I owe you money and you want to know what I expect you to do.
You’re curious what happens when people don’t pay their bills.
You want to know why the letter “b” is in the word debt and are hoping that this post answers that question. (It doesn’t, but this post does).
Image credit: https://en.wikipedia.org/wiki/Global_debt#/media/File:Usa_national_debt_20_April_2012.JPG
Creditors Can Only Collect Money the Debtor Has
A major reason why some people don’t pay their debts is that they don’t have the money. True, some people are crooks that want to cheat others. And others are just plain unreasonable. But many people would love to pay their debts, if only they had the money, which they don’t.
Suing people with no money is often useless. Even if you win and get a judgment, the judgment may be worthless if there are no assets to collect. That is why people with no assets are called “judgment proof.” A creditor could wait to see if they obtain assets later on, or garnish their wages, or look to see if they transferred their assets to others. But often, there may not be anything to justify the time and expense of the debt collection process.
To avoid this situation, it is important to make sure that creditors only extend credit to people who are likely to have assets to collect. Many people take collateral and register a secured interest in the collateral to make sure that it can be used to satisfy a judgment. Or they may hold on to specific money or property to make sure that their debts will be paid. Or they may require the debtor to take on insurance or have a guarantor so that, if the debtor defaults, an insurance company or guarantor can pay the amount due.

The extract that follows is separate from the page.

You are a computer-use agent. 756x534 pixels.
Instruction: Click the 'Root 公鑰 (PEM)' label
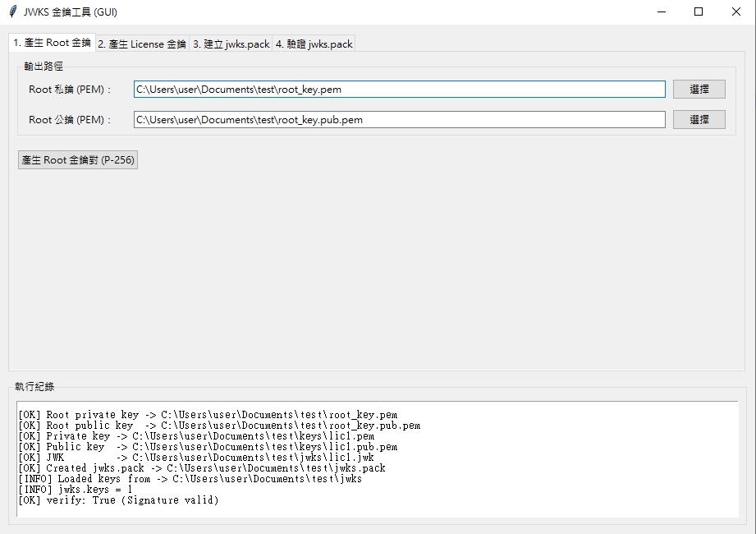pyautogui.click(x=70, y=120)
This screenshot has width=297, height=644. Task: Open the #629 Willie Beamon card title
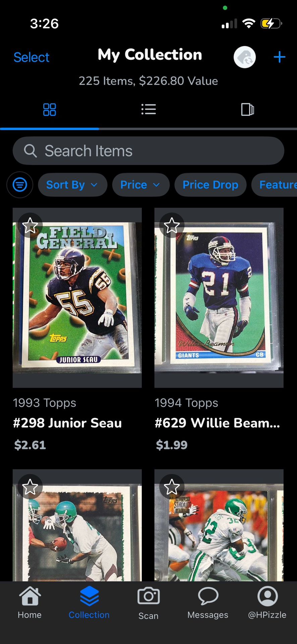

There are Accelerated Procedures
Readers of this blog know that American lawsuits have numerous procedural steps that may cause litigation to go on for years. But many courts have expedited procedures for debt collection since the issues may be narrower than in many other kinds of disputes.
In New York, a creditor who is collecting on a promissory note may start a lawsuit through a procedure called Summary Judgment in Lieu of Complaint pursuant to CPLR 3213. Instead of filing a complaint, the petitioner can skip past the answer and discovery phase and go straight to the summary judgment phase, presenting evidence of an unpaid debt, and unless the respondent can demonstrate some dispute of fact, the petitioner may get a judgment.
Also, New York provides a cause of action for “account stated.” Unlike a traditional breach of contract claim, a plaintiff in an account stated claim may allege that she sent an invoice to a customer, who did not timely dispute or pay the invoice. That alone may be sufficient to support a judgment. This is why it is important for customers to promptly challenge invoices they dispute or risk liability for an account stated claim.
Debt Collection Costs Money
Even with accelerated procedures, debt collection costs money. Someone needs to prepare the papers and hire a process server to serve them on the defendant. There may still be court appearances and, even if you get a judgment, someone needs to find the defendant’s assets and execute the judgment.
As a result, it may not make economic sense to sue to collect on small debts. Small claims court exists to help people settle small disputes, but if people do not pay voluntarily, it may cost thousands or tens of thousands of dollars to collect a debt. Spending that much money to collect a few hundred dollars means a net loss for the creditor.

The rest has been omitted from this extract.